How to get most out of SPARK?
Not sure which one to choose SPARK or HADOOP? Let's have a quick tour of SPARK.
Spark is an open-source in-memory computation engine used for batch processing and stream processing (Batch processing means the processing of already stored data and stream processing refers to the processing of streams of data in real-time).On comparing Spark with Hadoop, it is 100 times faster than Hadoop Map Reduce because of its in-memory computation power. The basic unit of Spark is RDD (Resilience Distributed Dataset).
Why Spark?
For performing batch processing, Hadoop Map reduce can be used; for stream processing, Apache Storm is available; for interactive processing, we can use Apache Impala and for graph processing, Neo4j is present. The reason Spark came into existence because there was no powerful engine that could process both batch and real-time processing. Spark offers interactive processing, in-memory, stream, and graph processing with its components (Spark SQL, Spark Streaming, Spark R, Spark MLlib, and Spark GraphX)

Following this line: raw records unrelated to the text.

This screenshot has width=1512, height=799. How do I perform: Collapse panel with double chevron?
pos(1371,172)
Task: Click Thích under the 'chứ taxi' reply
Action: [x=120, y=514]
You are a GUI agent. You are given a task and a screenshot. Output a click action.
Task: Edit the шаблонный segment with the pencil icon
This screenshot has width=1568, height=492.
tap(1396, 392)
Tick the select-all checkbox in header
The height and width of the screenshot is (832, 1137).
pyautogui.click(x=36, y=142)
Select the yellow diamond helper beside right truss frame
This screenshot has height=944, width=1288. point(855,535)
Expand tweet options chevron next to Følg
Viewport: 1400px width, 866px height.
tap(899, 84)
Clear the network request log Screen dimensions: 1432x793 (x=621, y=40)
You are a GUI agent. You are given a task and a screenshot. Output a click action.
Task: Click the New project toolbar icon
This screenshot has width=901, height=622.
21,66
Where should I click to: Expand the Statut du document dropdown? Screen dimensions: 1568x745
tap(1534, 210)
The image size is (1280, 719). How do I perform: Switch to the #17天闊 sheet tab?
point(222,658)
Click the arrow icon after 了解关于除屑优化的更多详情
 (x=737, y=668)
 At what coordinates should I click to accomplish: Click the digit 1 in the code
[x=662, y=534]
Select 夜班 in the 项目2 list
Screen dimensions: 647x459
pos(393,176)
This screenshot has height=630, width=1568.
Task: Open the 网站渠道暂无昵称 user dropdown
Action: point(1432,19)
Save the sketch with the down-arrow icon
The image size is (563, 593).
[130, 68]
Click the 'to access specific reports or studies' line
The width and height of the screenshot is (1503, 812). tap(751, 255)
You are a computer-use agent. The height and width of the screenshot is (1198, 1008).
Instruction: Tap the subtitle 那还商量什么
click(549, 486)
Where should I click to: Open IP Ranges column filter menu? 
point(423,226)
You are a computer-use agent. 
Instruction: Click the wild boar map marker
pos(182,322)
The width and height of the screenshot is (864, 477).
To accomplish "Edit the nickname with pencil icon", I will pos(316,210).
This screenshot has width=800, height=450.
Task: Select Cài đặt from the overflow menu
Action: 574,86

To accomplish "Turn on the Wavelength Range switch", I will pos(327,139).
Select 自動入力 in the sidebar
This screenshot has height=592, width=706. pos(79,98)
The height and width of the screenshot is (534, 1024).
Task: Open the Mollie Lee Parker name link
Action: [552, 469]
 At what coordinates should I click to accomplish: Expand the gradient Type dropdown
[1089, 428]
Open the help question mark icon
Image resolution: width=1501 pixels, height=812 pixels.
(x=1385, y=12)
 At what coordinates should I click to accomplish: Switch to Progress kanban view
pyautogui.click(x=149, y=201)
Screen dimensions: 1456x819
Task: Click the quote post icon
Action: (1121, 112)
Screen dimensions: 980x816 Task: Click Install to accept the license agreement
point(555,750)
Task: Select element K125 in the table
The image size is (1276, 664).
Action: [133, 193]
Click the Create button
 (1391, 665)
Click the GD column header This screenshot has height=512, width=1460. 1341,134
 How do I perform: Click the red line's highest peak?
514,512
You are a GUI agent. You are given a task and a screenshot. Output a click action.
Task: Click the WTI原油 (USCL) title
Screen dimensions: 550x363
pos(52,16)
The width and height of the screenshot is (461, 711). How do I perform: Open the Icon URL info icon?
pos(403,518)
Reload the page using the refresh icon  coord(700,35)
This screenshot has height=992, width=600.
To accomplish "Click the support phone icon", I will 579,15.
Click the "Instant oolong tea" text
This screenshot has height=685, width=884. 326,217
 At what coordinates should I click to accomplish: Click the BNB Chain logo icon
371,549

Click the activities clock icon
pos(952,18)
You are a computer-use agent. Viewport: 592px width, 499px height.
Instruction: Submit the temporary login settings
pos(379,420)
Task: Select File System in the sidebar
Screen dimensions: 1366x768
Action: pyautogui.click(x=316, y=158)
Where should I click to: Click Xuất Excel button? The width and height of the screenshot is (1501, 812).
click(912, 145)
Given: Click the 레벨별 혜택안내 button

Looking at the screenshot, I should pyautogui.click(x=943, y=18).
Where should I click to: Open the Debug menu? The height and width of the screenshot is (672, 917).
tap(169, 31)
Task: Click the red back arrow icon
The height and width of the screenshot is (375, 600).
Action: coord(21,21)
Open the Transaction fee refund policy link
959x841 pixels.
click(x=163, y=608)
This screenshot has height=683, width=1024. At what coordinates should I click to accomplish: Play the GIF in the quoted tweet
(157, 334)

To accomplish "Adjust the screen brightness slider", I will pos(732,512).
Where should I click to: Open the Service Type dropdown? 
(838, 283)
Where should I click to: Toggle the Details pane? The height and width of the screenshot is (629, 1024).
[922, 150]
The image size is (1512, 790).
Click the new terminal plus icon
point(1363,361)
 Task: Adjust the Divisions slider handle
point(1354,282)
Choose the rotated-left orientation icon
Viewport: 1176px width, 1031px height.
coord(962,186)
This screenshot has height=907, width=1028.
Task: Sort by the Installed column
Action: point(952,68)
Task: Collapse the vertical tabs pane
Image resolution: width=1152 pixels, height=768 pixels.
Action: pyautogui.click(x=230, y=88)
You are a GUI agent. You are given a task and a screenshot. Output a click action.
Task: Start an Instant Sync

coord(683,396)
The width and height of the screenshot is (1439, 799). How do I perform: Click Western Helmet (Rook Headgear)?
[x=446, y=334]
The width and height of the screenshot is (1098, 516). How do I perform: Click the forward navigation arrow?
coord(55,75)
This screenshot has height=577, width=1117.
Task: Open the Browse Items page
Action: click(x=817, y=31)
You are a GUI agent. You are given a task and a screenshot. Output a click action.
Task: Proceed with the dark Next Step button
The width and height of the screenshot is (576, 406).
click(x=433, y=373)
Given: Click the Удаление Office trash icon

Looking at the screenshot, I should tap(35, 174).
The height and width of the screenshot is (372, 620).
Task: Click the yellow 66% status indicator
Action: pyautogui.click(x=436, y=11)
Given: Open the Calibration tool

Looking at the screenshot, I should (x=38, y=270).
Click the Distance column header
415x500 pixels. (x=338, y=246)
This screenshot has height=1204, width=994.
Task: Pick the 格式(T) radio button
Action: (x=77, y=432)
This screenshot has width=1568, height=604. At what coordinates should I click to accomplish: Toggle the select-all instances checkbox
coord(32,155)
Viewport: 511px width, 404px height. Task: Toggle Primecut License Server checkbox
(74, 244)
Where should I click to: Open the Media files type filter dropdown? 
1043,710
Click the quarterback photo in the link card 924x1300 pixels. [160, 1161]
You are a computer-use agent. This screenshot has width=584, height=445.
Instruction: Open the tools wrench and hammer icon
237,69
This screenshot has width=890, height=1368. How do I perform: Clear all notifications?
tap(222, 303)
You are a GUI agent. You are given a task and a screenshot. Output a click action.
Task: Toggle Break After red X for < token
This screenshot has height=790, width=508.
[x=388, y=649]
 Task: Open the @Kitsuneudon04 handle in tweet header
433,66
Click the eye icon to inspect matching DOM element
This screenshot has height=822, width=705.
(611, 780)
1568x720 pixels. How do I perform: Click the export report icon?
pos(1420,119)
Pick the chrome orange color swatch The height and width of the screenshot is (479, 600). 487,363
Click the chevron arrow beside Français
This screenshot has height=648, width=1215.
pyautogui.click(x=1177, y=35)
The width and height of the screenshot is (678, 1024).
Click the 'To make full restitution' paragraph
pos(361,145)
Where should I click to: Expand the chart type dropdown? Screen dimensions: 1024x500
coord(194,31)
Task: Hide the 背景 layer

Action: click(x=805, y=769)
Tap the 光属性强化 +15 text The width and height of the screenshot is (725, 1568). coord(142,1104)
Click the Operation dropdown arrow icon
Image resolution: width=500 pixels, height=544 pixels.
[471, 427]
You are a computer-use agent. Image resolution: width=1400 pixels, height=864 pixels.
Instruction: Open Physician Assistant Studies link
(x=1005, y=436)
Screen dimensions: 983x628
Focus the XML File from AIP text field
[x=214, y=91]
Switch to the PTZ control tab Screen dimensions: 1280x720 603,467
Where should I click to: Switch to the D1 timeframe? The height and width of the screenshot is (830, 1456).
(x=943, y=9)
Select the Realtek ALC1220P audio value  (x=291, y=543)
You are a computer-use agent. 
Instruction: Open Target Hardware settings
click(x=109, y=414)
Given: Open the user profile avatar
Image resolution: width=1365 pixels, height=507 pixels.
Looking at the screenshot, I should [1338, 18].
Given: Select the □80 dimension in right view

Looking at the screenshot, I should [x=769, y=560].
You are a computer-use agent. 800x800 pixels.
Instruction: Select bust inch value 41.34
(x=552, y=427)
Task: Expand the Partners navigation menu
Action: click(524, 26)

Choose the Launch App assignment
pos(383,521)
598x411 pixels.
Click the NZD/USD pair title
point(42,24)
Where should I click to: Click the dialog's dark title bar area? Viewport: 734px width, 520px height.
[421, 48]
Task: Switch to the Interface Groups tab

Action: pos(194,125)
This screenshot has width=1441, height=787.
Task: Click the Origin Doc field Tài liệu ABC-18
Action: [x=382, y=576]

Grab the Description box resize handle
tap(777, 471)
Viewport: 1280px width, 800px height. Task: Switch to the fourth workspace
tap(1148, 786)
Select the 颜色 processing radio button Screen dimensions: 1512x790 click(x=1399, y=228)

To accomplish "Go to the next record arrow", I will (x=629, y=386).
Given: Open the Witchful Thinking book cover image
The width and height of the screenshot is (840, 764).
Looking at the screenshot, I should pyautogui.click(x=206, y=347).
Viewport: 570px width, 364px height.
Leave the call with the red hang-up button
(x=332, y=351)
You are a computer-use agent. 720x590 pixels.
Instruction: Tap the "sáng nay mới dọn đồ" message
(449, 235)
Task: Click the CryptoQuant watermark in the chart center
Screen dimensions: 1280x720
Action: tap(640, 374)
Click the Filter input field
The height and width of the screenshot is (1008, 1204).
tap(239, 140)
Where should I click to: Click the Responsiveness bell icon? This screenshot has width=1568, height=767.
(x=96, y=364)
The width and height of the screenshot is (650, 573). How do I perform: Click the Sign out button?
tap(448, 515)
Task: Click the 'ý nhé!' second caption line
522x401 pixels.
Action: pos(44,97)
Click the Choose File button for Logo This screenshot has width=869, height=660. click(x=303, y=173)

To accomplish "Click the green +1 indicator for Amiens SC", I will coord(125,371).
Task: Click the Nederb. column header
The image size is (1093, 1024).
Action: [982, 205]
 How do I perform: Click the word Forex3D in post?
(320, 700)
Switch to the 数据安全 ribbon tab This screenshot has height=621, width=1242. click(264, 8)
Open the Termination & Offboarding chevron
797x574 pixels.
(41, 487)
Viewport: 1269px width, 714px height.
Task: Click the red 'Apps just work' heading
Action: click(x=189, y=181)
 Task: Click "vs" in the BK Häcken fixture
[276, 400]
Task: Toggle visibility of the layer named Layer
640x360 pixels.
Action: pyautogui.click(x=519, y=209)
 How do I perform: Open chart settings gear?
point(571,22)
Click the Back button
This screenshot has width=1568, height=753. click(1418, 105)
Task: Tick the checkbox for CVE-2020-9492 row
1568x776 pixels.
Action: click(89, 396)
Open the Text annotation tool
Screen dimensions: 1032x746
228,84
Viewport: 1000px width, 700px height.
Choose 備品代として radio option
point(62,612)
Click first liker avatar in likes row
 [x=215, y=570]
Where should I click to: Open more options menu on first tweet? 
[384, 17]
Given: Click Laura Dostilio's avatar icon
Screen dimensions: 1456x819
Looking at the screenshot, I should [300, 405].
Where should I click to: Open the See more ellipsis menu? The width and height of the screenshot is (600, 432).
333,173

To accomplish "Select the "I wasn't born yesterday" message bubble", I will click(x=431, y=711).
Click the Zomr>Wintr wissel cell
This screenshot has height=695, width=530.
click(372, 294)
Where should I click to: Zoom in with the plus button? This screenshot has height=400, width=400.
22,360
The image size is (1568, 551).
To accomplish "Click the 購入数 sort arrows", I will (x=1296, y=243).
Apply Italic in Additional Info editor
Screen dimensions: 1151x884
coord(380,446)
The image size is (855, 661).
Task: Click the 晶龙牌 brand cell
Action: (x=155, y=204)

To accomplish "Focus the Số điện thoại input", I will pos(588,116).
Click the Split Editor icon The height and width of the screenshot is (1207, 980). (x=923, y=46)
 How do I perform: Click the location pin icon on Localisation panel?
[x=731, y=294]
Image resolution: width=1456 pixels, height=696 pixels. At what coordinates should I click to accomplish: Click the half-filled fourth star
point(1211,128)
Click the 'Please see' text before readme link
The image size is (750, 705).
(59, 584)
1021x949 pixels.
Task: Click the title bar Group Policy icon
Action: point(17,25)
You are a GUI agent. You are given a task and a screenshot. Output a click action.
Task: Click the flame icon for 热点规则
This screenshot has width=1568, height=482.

Let’s discuss the fundamental unit of Spark i.e. RDD
RESILIENT DISTRIBUTED DATASETS (RDD)
RDD is a key abstraction of Spark. They are immutable and are distributed across cluster nodes. Decomposing RDD:
· Resilient: As it is fault-tolerant because damaged partitions due to node failures can be recomputed.
· Distributed: because data is present on multiple nodes.
· Datasets: It represents the data to deal with.
RDDs are logically partitioned so that they can be computed on different clusters. Also, they can be recomputed themselves on failure which makes them fault-tolerant too.
There are three ways by which RDDs can be created:
ü PARALLELIZED COLLECTION: Using parallelize method(sc.parallelize)
ü EXTERNAL DATASETS: Using textFile method(sc.textFile)
ü EXISTING RDDs: By applying transformation operation on existing RDDs.
RDD OPERATIONS
Two types of operations can be performed on RDDs:
· Transformations
· Actions
o TRANSFORMATIONS: Functions that take an Input RDD and result in one or more RDDs. Input RDD is not changed because RDDs are immutable, hence new RDD is formed on computation. Few examples are Map(), filter(), reduceByKey(), etc.
Transformations always create new RDDs, they execute only when action is called. That’s why they are called lazy evaluations. There are 2 kinds of transformations
o NARROW TRANSFORMATION: Transformations applied to the data residing in a single partition. E.g. Map(), flatMAP(), filter(), etc.
o WIDE TRANSFORMATION: Transformations applied to data with many partitions. E.g. reduceByKey(), groupByKey(), coalesce(), etc.
o ACTIONS: Operations that produce the final result of RDD computations and is responsible for sending the results from executor to driver. It does not create new RDD and provide motion to lazy RDDs. E.g. first(), take(), collect(), reduce(), count(), etc.
RDD PERSISTENCE AND CACHING
It is an optimization technique in Spark with which we can store the intermediate results which can be used in the future whenever required. There are two methods for this:- cache() and persist().
NEED of PERSISTENCE
Results of various operations or RDDs may require at many points in a process. If we compute each RDD again and again, it will be time and memory consuming. So, to avoid this, the concept of Persistence came into existence.
BENEFITS of PERSISTENCE
o Time-efficient
o Cost-efficient
o Lessen the execution time.